Data scientists have released a study into the characteristics of homes and how they give away the likely voting intentions of residents at Thursday’s General Election.
The survey was conducted by TwentyEA - which works extensively with some estate agencies on data research - and covers the whole UK.
There are some obvious conclusions: for example, Conservative constituencies are more likely to be in the South (excluding London) with Labour constituencies are more likely to be in the North. Similarly, the research confirms widely held views that Conservative voters tend to be more affluent than their Labour counterparts. However, some of the findings were far more surprising.

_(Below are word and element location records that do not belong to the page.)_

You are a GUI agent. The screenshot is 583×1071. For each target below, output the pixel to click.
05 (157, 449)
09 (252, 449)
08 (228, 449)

When examining the over-representation of certain property characteristics in different constituencies, it was found that households with the highest incomes - £60,000 or above - were more commonly found in Liberal Democrat voting constituencies.
These constituencies were also far more likely to contain eco-friendly properties, equipped with renewable energy technology.
Conservative constituencies include larger numbers of owner-occupied housing, with properties valued at over £200,000.
Properties in these areas are most likely to be detached or semi-detached, with four or more bedrooms and multiple reception rooms. Characteristics often found in Tory constituencies include thatched roofs, wood-burning stoves, converted garages and conservatories.
In Labour seats, properties are primarily social housing or private rentals, valued at below £150,000.
There is an over-representation of flats and terraced housing in these constituencies, which tend to be large urban areas where voters reside in one to two bedroom properties. Here household incomes fall below £30,000 and voters are more likely to live in shared homes, student lets or homes of multiple occupancy.
Constituencies voting for Nationalist parties - so in Scotland, Wales and Northern Ireland - also have strong similarities where property characteristics are concerned.
In these areas, analysts found high numbers of social housing and private rentals, with more voters living in sparse, remote settlements. In these constituencies voters are more likely to live in listed buildings or new builds constructed over the last decade.
It is also more common for these voters to rely on alternative fuels such as LPG, oil, electricity and coal.